165 Mr Uniacke in his affidavit sworn 12 February 2009 stated at [10] that the franchisees could "at times choose which marketing and promotional programs they wish to acquire (and pay for). Some of these programs are national, some state based, some regional and some local store only. Some are mandatory and others optional." Mr Uniacke annexed the records of material delivered each month by Blockbuster to Karioi at tabs 2-4 of his affidavit.
166 Mr Uniacke, in my opinion, in the passages of his affidavit which have been quoted at [162-163] above, overstates the value of the information provided to Karioi and the competitive edge it would give to a Blockbuster competitor. Mr Fife is a very experienced video retail operator and I accept his evidence as to the limited value of the Blockbuster material.
167 Mr Fife's opinion, however, that the information to which he referred in sub-paragraphs (a) and (b) in the passages of his affidavit at [164] above was not confidential information disregards the definition of Confidential Information in cl 1 of the franchise agreements which includes:
" (b) marketing and promotional programs for BLOCKBUSTER VIDEO STORES; and
…
(f) data regarding film categories, film titles, number of copies of each film title..."

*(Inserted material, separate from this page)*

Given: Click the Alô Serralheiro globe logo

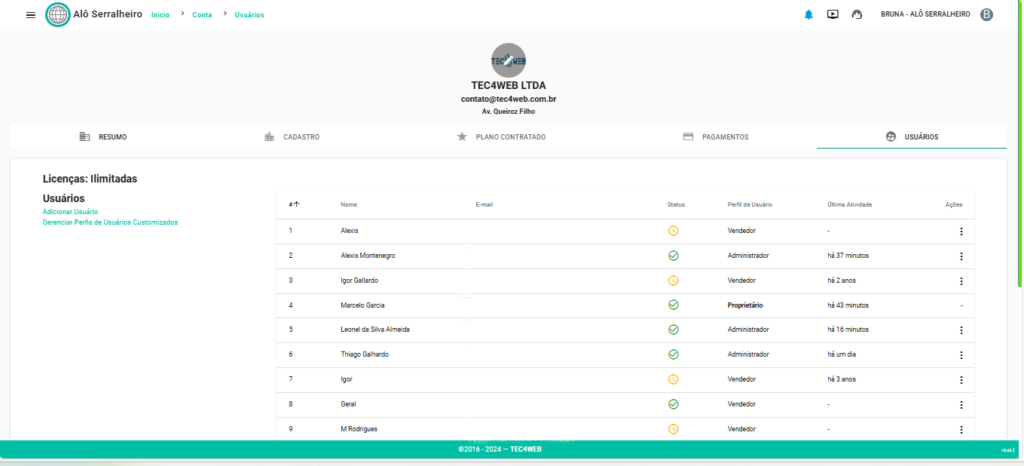Looking at the screenshot, I should tap(58, 15).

168 The information referred to by Mr Fife in subparagraphs (d) and (e) would also fall within the definition of Confidential Information. Although Karioi did not use Blockbuster software to create the database of customers and member information to which Mr Fife refers in subparagraph (c) in the passages quoted at [164] above, it seems to me that this material which was acquired before the expiration of the franchise agreements falls within subparagraph (g) of the definition of Confidential Information.